- [Dataset records]:
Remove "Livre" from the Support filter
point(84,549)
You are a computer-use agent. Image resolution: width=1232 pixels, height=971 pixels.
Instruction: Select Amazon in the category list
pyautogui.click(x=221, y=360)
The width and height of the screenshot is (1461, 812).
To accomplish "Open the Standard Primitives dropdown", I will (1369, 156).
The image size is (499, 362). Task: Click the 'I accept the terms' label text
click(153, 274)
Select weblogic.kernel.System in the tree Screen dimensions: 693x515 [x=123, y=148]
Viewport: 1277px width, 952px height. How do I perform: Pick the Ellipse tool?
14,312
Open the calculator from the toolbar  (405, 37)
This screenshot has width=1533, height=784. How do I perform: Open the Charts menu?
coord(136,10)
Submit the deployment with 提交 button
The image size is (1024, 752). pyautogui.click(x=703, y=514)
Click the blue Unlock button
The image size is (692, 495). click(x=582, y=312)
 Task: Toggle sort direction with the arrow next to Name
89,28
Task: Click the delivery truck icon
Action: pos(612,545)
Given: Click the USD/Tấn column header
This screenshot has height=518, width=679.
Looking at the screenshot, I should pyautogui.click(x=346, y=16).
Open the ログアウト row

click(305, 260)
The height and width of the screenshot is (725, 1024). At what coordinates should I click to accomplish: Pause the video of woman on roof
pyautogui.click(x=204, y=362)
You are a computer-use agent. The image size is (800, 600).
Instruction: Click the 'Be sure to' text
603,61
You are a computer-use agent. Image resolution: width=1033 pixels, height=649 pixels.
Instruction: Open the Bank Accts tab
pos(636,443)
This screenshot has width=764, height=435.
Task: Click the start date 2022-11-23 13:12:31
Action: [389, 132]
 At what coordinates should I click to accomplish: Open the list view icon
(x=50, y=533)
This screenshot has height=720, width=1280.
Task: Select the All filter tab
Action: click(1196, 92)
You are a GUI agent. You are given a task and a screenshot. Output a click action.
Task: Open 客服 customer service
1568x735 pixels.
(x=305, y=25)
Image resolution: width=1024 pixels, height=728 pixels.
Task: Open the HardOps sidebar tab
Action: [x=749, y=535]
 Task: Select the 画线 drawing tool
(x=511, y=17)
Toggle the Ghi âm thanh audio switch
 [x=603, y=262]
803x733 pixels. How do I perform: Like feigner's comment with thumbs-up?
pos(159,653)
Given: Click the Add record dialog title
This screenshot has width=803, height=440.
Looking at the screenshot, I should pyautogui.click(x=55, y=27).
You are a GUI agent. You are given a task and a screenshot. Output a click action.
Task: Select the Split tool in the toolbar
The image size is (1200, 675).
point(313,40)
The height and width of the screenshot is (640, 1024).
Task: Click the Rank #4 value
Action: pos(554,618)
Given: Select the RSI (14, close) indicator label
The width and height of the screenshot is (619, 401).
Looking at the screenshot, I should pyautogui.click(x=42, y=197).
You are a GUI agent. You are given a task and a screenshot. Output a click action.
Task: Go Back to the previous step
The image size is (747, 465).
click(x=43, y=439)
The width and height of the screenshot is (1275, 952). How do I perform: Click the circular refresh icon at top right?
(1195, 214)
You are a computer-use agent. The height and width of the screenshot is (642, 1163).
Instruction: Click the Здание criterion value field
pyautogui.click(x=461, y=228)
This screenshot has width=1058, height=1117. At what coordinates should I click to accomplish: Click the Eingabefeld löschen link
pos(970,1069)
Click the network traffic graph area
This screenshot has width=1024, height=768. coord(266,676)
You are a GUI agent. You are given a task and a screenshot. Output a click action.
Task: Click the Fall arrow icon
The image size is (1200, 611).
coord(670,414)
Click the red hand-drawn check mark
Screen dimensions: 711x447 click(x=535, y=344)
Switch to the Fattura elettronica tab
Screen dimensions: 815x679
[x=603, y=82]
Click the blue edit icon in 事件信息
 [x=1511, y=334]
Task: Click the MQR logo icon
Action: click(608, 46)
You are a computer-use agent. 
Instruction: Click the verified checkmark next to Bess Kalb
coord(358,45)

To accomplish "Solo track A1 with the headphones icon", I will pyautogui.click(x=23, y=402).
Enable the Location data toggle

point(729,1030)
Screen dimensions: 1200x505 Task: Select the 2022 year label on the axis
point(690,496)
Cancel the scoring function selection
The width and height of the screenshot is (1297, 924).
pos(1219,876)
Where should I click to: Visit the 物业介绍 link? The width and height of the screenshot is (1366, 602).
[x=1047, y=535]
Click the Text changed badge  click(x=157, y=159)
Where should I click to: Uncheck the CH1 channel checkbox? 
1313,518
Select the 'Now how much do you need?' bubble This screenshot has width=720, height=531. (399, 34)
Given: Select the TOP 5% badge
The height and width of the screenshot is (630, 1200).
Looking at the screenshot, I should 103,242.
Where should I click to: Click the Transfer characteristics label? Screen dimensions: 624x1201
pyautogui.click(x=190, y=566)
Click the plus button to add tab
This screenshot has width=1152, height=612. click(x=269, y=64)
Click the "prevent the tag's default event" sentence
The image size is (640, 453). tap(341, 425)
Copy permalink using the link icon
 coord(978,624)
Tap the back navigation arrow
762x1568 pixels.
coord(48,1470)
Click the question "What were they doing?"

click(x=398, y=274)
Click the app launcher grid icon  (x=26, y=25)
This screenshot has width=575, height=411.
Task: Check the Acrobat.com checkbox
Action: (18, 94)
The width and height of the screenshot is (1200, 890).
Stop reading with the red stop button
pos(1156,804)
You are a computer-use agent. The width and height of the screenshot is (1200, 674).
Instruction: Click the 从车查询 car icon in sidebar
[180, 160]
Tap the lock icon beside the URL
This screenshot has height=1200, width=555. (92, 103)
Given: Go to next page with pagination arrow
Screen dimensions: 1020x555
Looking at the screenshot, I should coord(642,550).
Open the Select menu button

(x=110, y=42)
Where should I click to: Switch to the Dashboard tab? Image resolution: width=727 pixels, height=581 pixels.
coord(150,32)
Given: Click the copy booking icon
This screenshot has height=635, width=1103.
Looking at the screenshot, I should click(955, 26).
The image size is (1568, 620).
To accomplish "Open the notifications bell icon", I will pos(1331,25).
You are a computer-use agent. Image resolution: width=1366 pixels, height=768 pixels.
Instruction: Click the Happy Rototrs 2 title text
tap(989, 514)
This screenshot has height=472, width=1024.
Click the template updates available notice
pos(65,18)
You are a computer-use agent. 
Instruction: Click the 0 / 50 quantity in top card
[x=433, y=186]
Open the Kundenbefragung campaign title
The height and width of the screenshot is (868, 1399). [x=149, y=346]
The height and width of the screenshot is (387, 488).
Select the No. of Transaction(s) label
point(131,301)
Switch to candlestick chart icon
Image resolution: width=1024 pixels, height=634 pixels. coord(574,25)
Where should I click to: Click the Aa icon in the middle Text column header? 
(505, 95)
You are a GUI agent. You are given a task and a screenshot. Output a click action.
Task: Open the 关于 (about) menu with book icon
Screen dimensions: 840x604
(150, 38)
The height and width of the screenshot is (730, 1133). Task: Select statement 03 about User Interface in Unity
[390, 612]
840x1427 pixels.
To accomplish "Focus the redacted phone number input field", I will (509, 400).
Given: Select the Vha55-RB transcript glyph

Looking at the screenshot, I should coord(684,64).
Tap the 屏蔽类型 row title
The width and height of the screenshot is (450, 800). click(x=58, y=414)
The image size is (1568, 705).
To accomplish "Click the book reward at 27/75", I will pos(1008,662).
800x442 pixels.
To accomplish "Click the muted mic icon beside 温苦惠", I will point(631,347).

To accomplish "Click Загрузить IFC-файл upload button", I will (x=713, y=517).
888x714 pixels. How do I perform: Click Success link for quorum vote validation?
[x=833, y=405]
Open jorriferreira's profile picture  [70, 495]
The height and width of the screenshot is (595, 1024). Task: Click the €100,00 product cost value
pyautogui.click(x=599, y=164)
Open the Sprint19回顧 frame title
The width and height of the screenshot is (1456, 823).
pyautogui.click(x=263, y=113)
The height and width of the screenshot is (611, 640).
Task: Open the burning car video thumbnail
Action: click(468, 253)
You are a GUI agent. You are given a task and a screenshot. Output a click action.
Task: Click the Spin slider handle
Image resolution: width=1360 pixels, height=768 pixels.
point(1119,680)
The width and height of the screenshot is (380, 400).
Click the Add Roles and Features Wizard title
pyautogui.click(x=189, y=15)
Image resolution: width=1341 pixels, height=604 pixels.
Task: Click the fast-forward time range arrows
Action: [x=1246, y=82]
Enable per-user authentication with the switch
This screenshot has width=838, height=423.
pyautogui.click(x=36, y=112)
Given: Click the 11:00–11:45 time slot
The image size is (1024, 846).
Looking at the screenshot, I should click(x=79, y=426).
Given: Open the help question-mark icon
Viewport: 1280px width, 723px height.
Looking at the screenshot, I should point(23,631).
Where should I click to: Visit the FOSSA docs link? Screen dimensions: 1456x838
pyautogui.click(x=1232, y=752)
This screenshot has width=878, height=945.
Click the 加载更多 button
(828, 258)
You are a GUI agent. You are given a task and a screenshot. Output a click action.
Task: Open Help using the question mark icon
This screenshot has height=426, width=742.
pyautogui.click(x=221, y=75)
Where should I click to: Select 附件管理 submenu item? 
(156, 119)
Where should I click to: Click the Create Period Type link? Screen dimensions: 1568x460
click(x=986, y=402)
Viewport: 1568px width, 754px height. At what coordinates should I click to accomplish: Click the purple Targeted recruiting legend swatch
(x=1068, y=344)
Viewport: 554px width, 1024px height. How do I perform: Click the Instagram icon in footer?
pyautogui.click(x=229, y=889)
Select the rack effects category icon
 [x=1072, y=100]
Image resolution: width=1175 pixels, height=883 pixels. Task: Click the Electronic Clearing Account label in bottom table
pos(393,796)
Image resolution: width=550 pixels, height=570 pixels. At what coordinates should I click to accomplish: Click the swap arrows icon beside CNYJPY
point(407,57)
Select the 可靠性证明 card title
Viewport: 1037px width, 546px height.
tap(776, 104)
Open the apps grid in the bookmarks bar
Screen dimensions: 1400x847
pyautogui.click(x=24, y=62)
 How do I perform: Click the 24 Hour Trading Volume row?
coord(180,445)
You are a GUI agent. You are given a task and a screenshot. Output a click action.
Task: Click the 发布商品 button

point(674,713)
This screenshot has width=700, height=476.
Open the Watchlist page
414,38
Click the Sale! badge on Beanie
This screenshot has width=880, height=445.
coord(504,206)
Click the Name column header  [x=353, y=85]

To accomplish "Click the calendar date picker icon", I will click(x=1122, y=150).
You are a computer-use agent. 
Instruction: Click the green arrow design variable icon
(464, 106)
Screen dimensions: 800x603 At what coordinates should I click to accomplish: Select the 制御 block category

- [Task description]:
Search the entries for the string "computer" and collect each line that has it.

- [Exercise response]:
You are a computer-use agent. Image resolution: width=1232 pixels, height=971 pixels.
You are a computer-use agent. The image size is (800, 600).
You are a computer-use agent. Image resolution: width=1033 pixels, height=649 pixels.
You are a computer-use agent. The height and width of the screenshot is (642, 1163).
You are a computer-use agent. 
You are a computer-use agent. The width and height of the screenshot is (1200, 674).
You are a computer-use agent. Image resolution: width=1366 pixels, height=768 pixels.
You are a computer-use agent. 
You are a computer-use agent. 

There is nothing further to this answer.